Tuhan yang seperti kita
Perkenalan dasar kita tentang Yahweh dan El sebagai dua varian Tuhan teistik supranatural ditemukan di halaman pertama Alkitab yang dimulai dengan kisah Kejadian. Ada dua kisah penciptaan yang sangat berbeda dalam tiga pasal pertama Kitab Kejadian, meskipun banyak orang Kristen tidak mengetahui kisah-kisah yang berbeda itu. Mereka berasal dari dua sumber independen yang menulis terpisah ratusan tahun di Israel kuno.
Kisah paling awal ditulis sekitar 800 SM oleh seorang penulis anonim yang oleh para sarjana Alkitab diberi label ‘J.’ dari ejaan bahasa Jerman Yahweh— Jahveh . Kisah J tidak membahas tentang penciptaan alam semesta; sebaliknya, ia berfokus pada penciptaan umat manusia. Mulai dari bab kedua Kitab Kejadian, J menulis bahwa Yahweh membentuk manusia laki-laki dari tanah liat bumi dan menghembuskan kehidupan ke dalam lubang hidungnya. (Kejadian 2:4 – 3:24) Manusia ( adam dalam bahasa Ibrani) diciptakan dari tanah ( adamah).

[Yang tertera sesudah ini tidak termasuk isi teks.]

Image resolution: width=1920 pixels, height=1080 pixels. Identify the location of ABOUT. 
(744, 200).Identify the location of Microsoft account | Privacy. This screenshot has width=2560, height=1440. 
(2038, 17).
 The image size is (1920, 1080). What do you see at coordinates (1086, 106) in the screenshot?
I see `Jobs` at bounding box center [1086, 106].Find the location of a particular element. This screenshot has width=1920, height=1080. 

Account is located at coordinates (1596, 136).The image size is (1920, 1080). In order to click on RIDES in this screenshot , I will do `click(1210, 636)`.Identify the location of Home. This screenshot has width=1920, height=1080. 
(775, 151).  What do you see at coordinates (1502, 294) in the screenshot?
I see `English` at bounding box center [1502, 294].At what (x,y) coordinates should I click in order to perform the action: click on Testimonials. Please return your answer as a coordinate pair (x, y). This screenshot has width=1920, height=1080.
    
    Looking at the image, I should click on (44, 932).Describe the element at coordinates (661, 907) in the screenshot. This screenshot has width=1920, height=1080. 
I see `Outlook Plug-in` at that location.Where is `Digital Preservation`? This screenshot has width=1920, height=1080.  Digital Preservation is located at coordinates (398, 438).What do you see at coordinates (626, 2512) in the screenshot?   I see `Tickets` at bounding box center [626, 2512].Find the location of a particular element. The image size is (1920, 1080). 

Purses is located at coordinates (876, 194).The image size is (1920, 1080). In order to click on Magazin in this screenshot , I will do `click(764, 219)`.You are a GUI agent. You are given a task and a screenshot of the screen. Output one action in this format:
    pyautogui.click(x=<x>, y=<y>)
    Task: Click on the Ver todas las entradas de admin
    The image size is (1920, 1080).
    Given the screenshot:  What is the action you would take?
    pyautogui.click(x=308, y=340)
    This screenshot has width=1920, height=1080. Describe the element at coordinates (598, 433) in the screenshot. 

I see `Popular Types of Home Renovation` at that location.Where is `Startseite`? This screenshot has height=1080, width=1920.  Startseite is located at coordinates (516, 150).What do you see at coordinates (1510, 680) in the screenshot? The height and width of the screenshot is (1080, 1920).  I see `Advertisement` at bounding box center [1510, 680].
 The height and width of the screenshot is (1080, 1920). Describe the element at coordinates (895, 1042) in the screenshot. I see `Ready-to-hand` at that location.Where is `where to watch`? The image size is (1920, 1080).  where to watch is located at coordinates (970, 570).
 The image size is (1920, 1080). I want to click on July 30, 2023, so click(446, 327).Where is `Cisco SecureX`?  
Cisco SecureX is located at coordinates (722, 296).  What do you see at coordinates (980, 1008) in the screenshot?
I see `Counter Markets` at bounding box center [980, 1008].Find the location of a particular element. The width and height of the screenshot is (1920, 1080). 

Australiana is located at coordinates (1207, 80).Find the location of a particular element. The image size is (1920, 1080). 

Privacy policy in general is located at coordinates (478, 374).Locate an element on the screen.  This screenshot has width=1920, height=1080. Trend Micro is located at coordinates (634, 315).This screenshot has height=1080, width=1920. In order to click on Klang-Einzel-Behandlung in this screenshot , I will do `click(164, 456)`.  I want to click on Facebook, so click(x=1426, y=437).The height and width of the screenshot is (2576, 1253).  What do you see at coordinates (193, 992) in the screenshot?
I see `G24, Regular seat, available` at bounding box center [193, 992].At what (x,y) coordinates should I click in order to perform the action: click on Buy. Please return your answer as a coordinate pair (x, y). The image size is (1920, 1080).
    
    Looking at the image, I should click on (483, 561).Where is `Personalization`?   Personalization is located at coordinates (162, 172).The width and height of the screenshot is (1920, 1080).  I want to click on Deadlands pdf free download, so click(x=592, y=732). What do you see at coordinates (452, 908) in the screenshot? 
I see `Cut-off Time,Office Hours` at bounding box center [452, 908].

Yahweh membuat taman, membentuk hewan dari bumi, dan menciptakan wanita dari tulang rusuk pria. Saat ciptaannya selesai, Yahweh berjalan-jalan di taman dalam angin malam. Yahweh berbicara dengan makhluk baru dan memberi mereka beberapa aturan. Belakangan, ketika Yahweh, dalam kemarahan atas ketidaktaatan mereka, mengusir Adam dan Hawa dari taman, Yahweh membuat pakaian untuk mereka dari kulit binatang. Tuhan alkitabiah ini, yang berjalan di bumi, berbicara kepada ciptaannya, dan bekerja dengan tangannya, jelas adalah manusia yang ditulis besar.
Dewa antropomorfik adalah norma di dunia kuno. Zeus Yunani, Jupiter Romawi, dan Norse Odin semuanya adalah Dewa laki-laki yang kuat yang digambarkan dalam wujud manusia. Mereka penuh dengan emosi manusia, mudah marah, dan mampu melakukan tindakan kekerasan yang berubah-ubah terhadap manusia. Misalnya, J memberi tahu kita kemudian dalam Kejadian bahwa Yahweh, muak dengan arah yang telah diambil ciptaannya, menghancurkan sebagian besar makhluk bumi dalam banjir genosida dan spesisida besar-besaran. (Kejadian, pasal 7 dan 8)
Hampir 2.600 tahun yang lalu, seorang filsuf dan penyair pengembara Yunani, Xenophanes of Colophon (c. 570-475 SM), menyatakan bahwa kita manusia selalu membayangkan Tuhan seperti kita. Dia menulis bahwa jika kuda dan lembu memiliki tangan dan dapat menggambar, dewa mereka akan sangat mirip dengan kuda dan lembu.
Tetapi jika sapi dan kuda dan singa memiliki tangan atau dapat melukis dengan tangan mereka dan menciptakan karya seperti yang dilakukan manusia, kuda seperti kuda dan sapi seperti sapi juga akan menggambarkan bentuk dewa dan membuat tubuh mereka seperti bentuk mereka sendiri. memiliki.
Kemiripan antropomorfik mungkin adalah hal pertama yang dibayangkan kebanyakan orang ketika mereka berpikir tentang Tuhan. ‘Orang tua di langit’ adalah gambar yang digunakan Michelangelo di langit-langit Kapel Sistina. Apakah itu orang tua yang pemarah atau kakek yang baik hati, ini adalah gambaran Tuhan sejak masa kanak-kanak kita, dan bagi banyak orang, itu juga terbawa hingga dewasa. Ketika Yesus mengajar para pengikutnya untuk berdoa kepada “Bapa kami”, ini memperkuat gambaran visual bagi kebanyakan orang Kristen.